Affects Version/s: None
Fix Version/s: WT1.4.2
Here are a few changes to your fixes for eviction during checkpoints (a branch on a branch).
The first change is mostly cosmetic: as far as I can see, there is no need for a round trip to the eviction server thread to wait for LRU eviction to complete before starting a checkpoint. Any pages selected for LRU eviction will be locked while evict_lock is held, and the checkpoint walk will wait for the locked state to be resolved before attempting to evict any parent pages.
The next thing I realized is that your check in __rec_review of whether an ancestor page is in some state other than WT_REF_MEM is sufficient on its own. That is, we don't need to completely avoid eviction of dirty pages anywhere in the file for the whole of the internal node checkpoint.
The reason is a little subtle: as mentioned above, any eviction "ahead of" the checkpoint will cause the checkpoint walk to pause until it is done.
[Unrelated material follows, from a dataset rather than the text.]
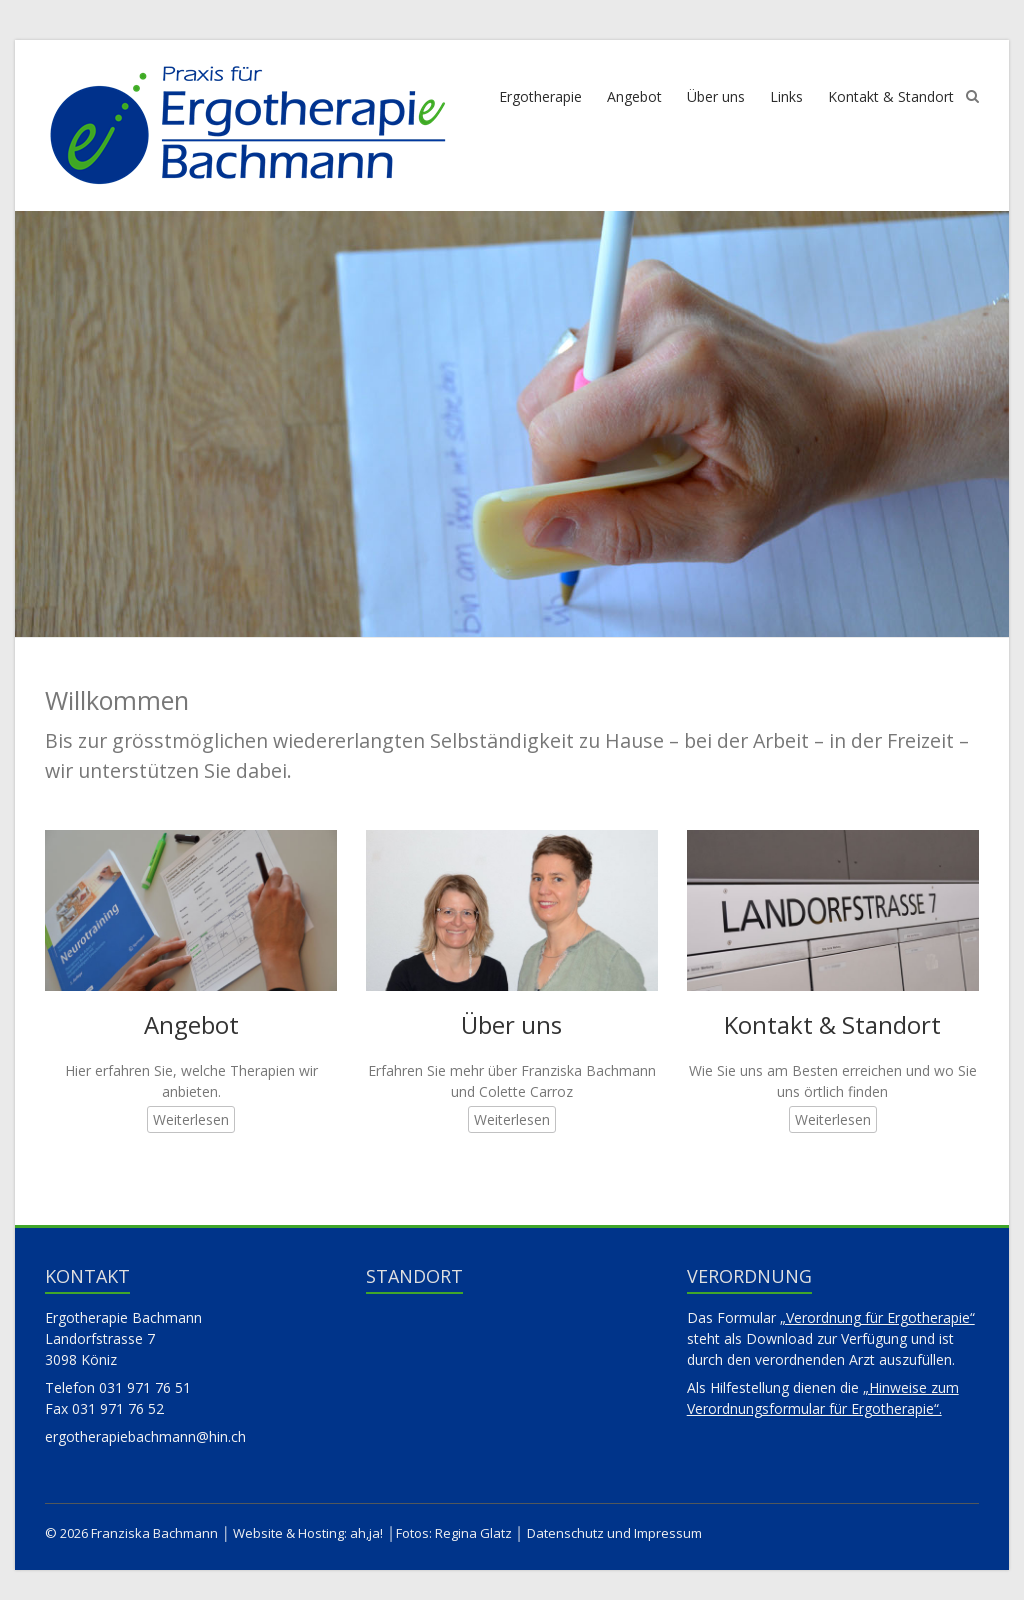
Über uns (716, 96)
Any eviction "behind" the checkpoint will read using the checkpoint transaction snapshot, so no newer changes can be evicted anyway.
The tradeoffs with this change are:
1. application threads can help out with checkpoint in the unlikely event that an internal node ends up on the LRU queue;
2. it simplifies the code (less checking for whether writes are disabled); but
3. there could be more wasted work in eviction threads, where reconciliation starts then gives up when there is no chance of them being evicted successfully.
If 3. is measurable, I'm inclined to address it by tweaking the pages that are put on the LRU queue and keeping the complexity out of __rec_review.
Please take a look and let's talk when I come online in your afternoon / evening. I think we're close – both versions are running hundreds of iterations of that test/format config, and the performance testing is looking pretty good (still a slight dip at the end of checkpoints, but as discussed previously, that could be contention for the block manager mutex).